I have contacted my mortgage company (another one of those giants) and they have reassured me that I should not be worried.  They explained that the collection was triggered because since the modification is still under evaluation, I appear as delinquent.  Someone in New Dheli assured me though, that no negative report had been made to the credit agencies but then, how is it that my insurance company increased the premium and my bank decreased my credit limit?

One may say that financial institutions are so large that the quick enactment of the Home Affordability Plan didn't allot time to adjust their systems accordingly.  Sadly, as stakeholder via bailout and as victim of their abuse I have as much sympathy for the banking system as the system has loyalty to its customers.  I find it apalling that we need regulations such as the Credit Card Accountability, Responsibility and Disclosure Act provisions, to curve the greed of the banking sector.  Furthermore, Why do I have to prove my credit worthiness if I have been tainted by the mistake of a financial institution? 

I have to face it and admit it:  the banking sector has robbed my identity and my credit is shattered.  Like every victim of identity theft, the burden to prove that I made no wrong is on me and I have haphazardly entered the vicious circle of credit unworthiness:  My mortgage company may have erroneously reported default, hence my insurance company increased my annual rates (strangling an already precarious budget), then my bank decreased my credit line which affects my rating negatively, this is turn triggers a snowballing effect within the loss mitigation departments of every credit entity and I will be condemned to oblivion! 

The autopsy findings: Financial death caused by full front collision against an apocryphal credit rating.

It is the role of the financial sector to enable economic growth by making financial resources available for investment and consumption or so we were told during the bailout.  From this perspective is our banking system really effective or is our banking system designed only to serve large interests?  Isn't there a profit in volume?  I mean, I understand I may not be at the core of my bank's service but don't we average consumers amount to a considerate portion of the banking profits? 

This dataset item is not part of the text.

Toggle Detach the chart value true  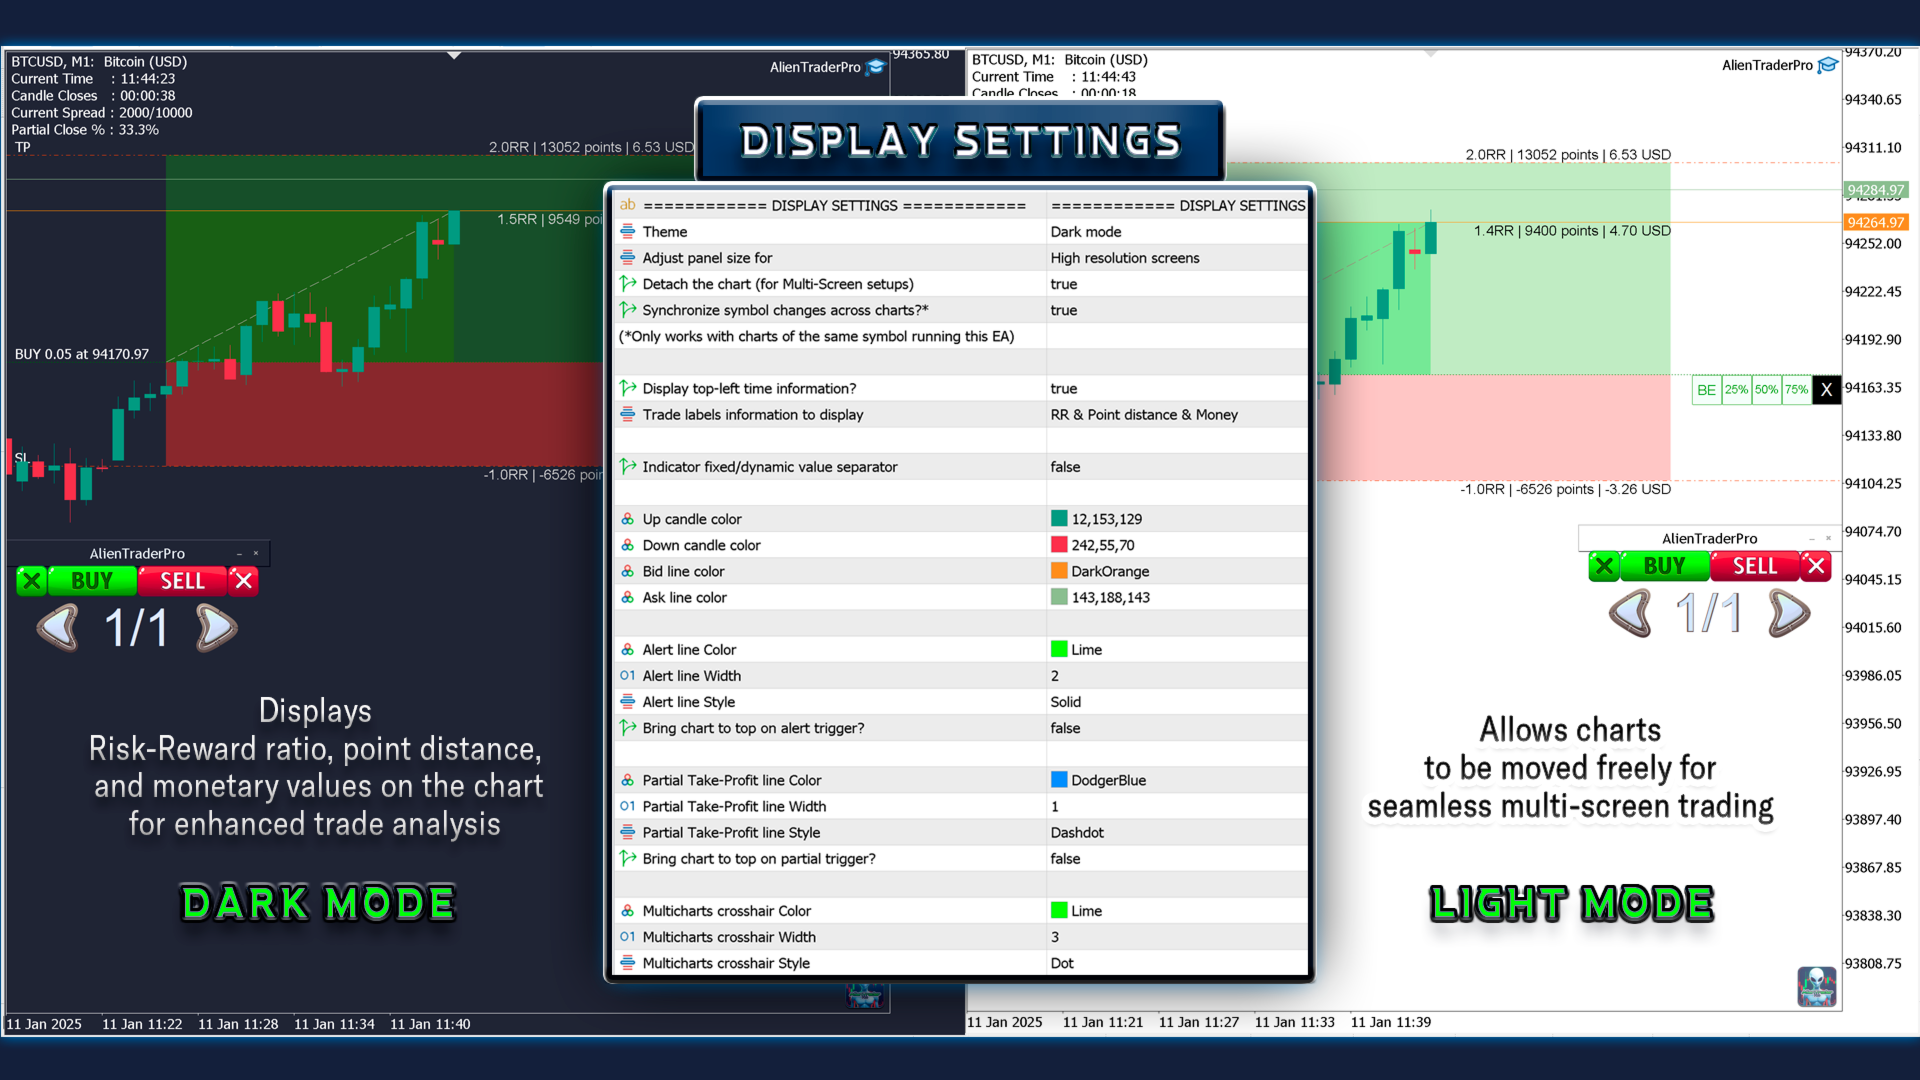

Perhaps what needs a review is the credit rating system.  In other countries, credit worthiness is assessed in function of cash flow availability and not on the basis of a rating affected by factors that are not related to a customer's ability to pay.  In America our credit rating system rewards people with numerous available credit lines and current obligations.  I was shocked to learn that the President of a succesful venue in my area who was transferred from the parent company in Europe was unable to get a personal credit card without securing it with some balance in a "savings" account. As a newcomer to America he had no credit worthiness because he had no rating despite his ample purchasing power, excellent credit history overseas and very low probability of default.  Yet, I know of someone else whose annual gross income was $45K for a household of 4 people, a subprime mortgage for $270K, and credit card debt for $17K and who was able to get a loan to buy a new car.  Intertesting comparison that calls into question the forecasting ability of credit worthiness of our credit rating system.